Neurocognitive and genetic studies that fail to properly account for the environmental, social, and cultural contexts in which tobacco and alcohol use behaviors occur will likely be unsuccessful in identifying and characterizing key traits. Likewise, studies that focus solely on such factors as knowledge, attitudes, beliefs, and social norms may reach incorrect conclusions if they do not consider individual differences.
Insight into malleable environmental, social, and cultural risk factors provides strong targets for public health intervention at the population level. Understanding the neurocognitive and genetic contribution to these factors, however, is imperative in uncovering the underlying etiology at the individual level.
In addition, a population-level public health intervention that appears to have weak effects overall might indeed have strong effects among a subgroup of the population. It is important, therefore, to investigate individual differences in responsiveness to prevention programs.

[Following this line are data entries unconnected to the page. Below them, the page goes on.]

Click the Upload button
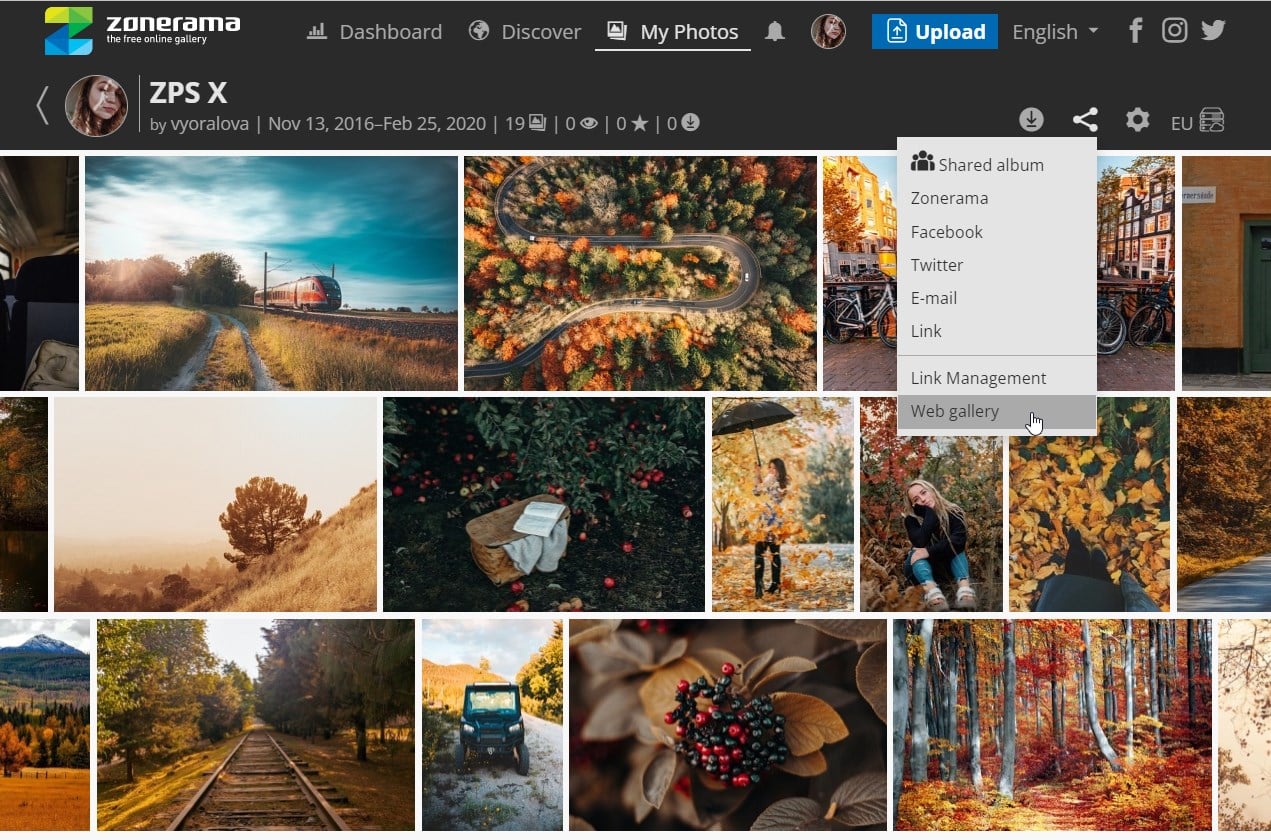 click(x=934, y=31)
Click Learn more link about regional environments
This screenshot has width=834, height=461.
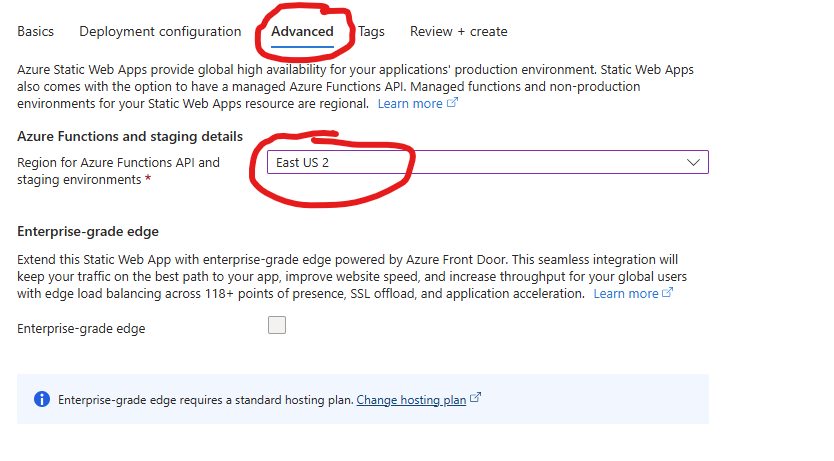click(409, 104)
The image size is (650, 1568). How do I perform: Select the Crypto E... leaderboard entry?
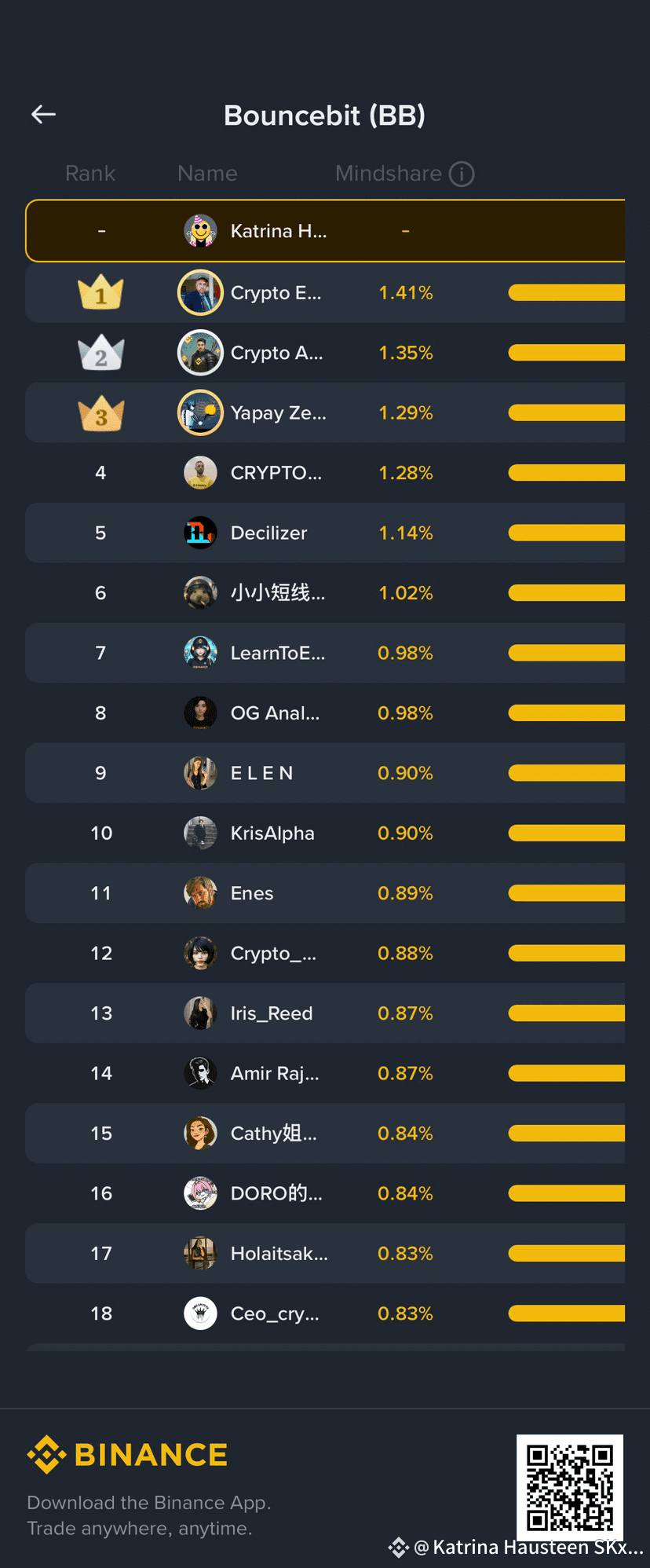325,293
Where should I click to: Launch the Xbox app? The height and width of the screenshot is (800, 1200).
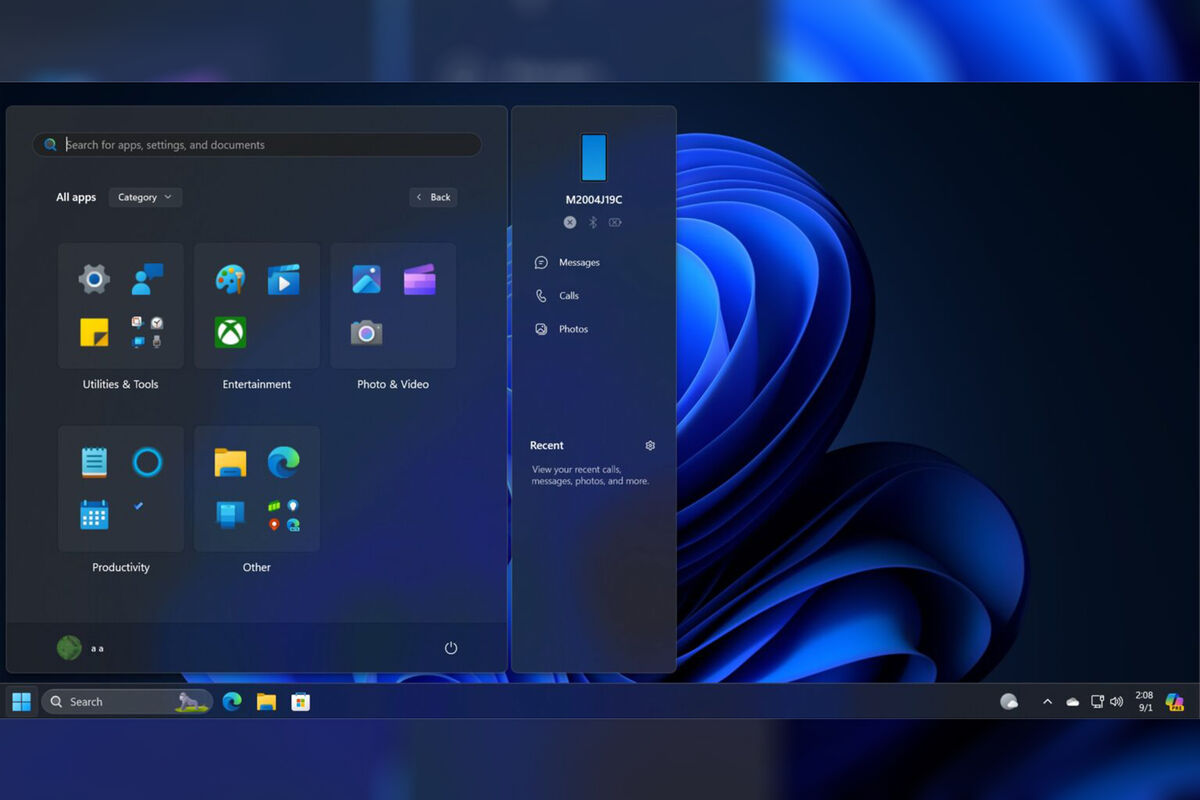tap(230, 332)
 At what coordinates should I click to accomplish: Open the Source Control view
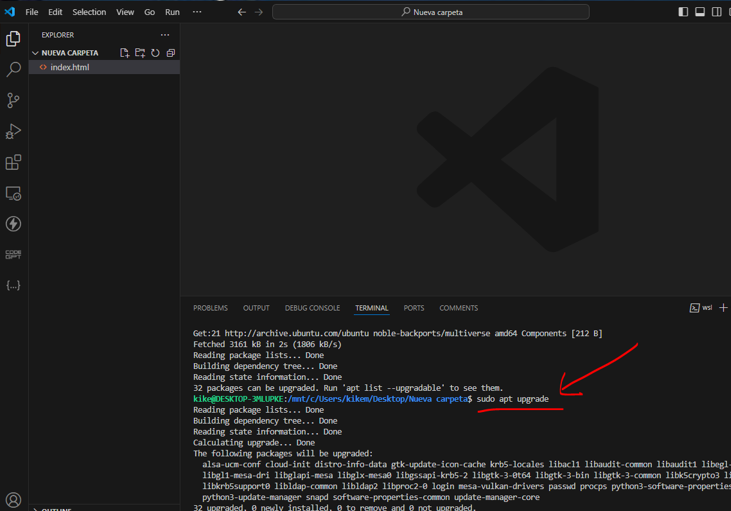point(13,100)
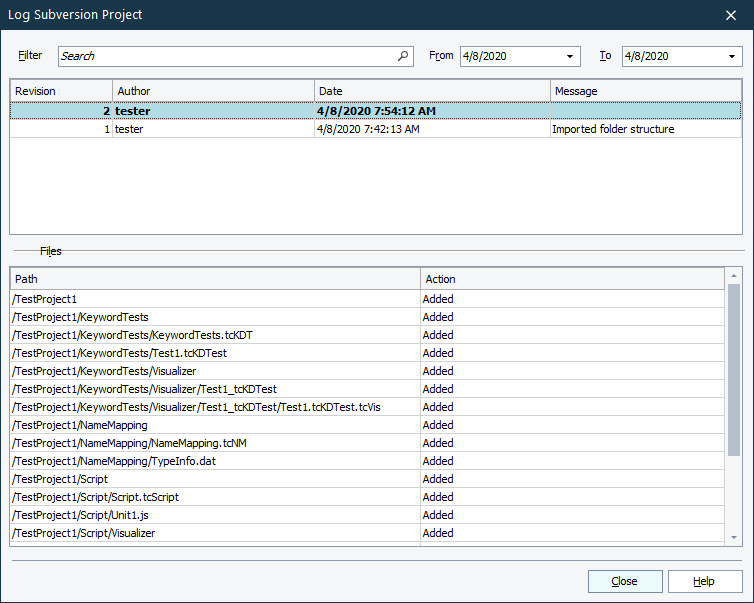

In pursuing this research, the PR TTAURC fosters the integration of theories and methods from various disciplines, thereby bridging their unique perspectives to create innovative ways of tackling complex research questions.
Among the disciplines represented by our researchers are social, experimental, clinical, and health psychology; genetic and molecular epidemiology; neuroscience and neurogenetics; quantitative genetics; psychometrics; education; communication; health behavior; statistics; nutritional epidemiology; public health; medicine; sociology; and health policy.
The center’s Director and Principal Investigator is C. Anderson Johnson.